Dataset records —
-- Opening Marker --

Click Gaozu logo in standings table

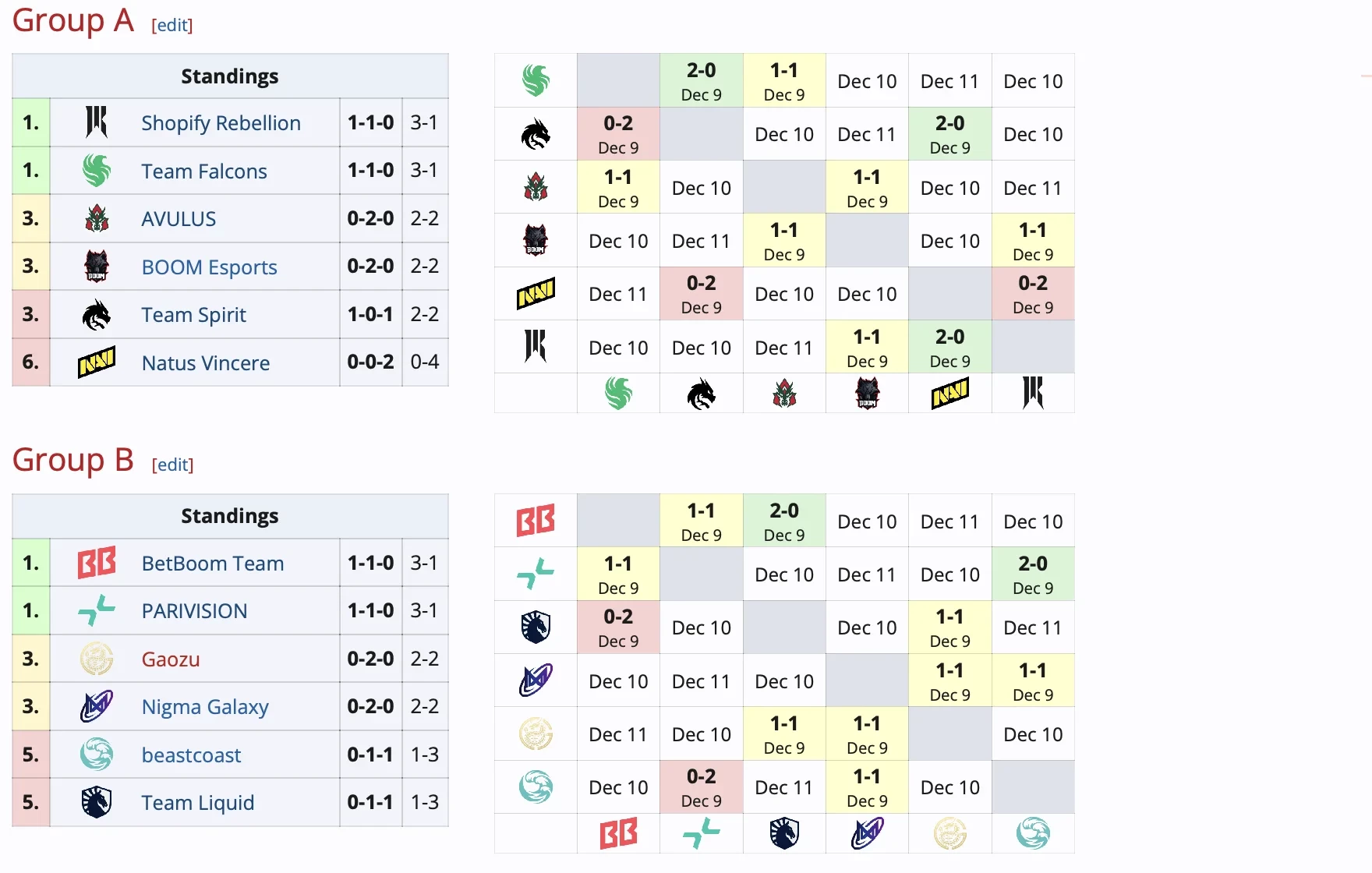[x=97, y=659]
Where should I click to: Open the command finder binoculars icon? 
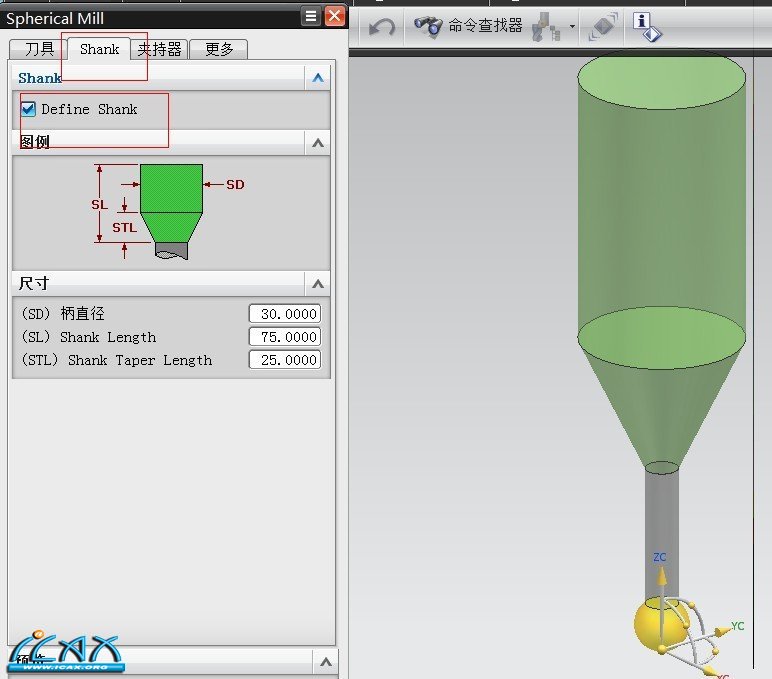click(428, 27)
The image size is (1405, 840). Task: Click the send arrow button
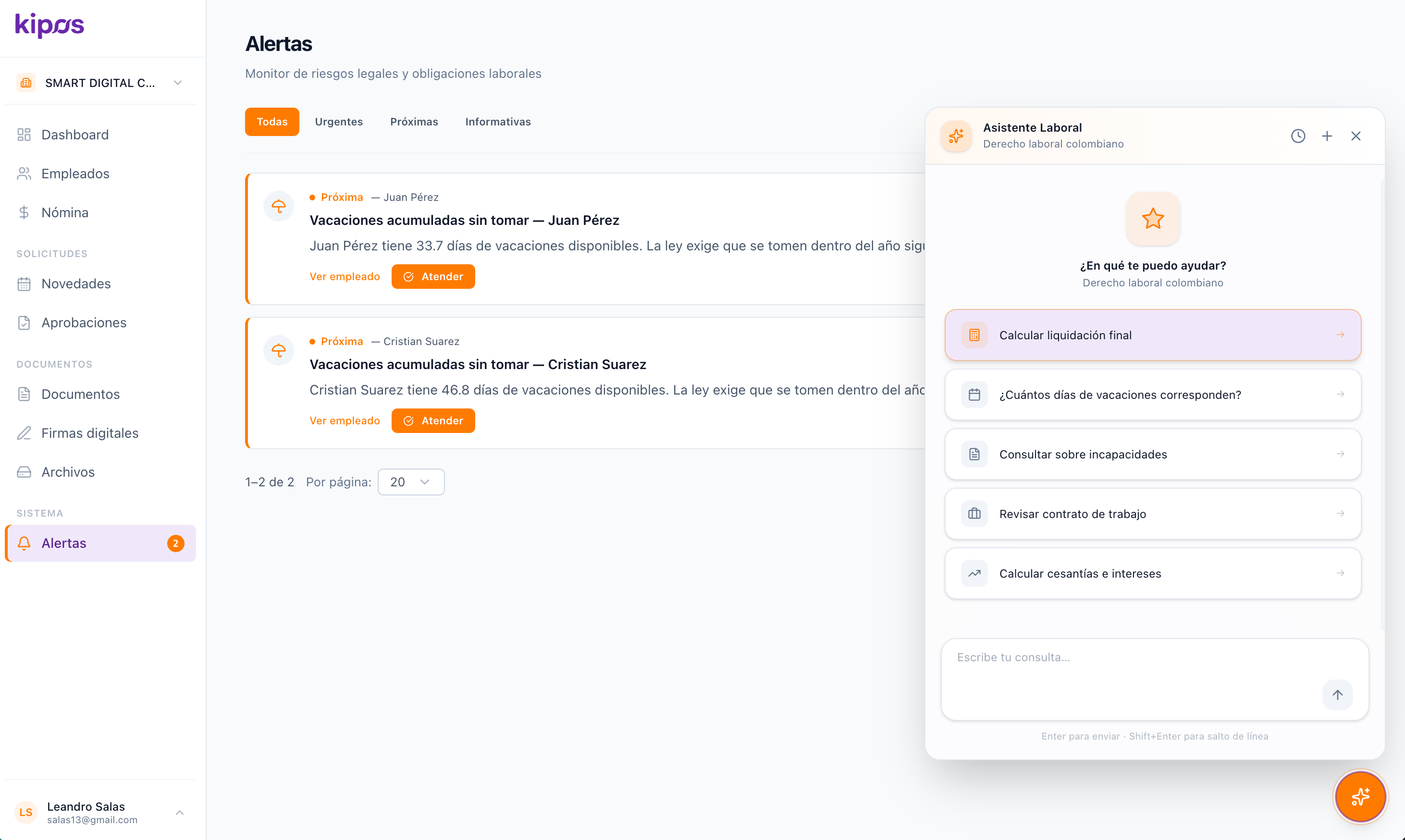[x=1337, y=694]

-- Closing Marker --

Task goal — Transcribe all entries above exactly. Omit the pictures.

Solution for this task —
Click Gaozu logo in standings table

[x=97, y=659]
Where should I click to: Open the command finder binoculars icon? 
click(428, 27)
The image size is (1405, 840). Task: Click the send arrow button
[x=1337, y=694]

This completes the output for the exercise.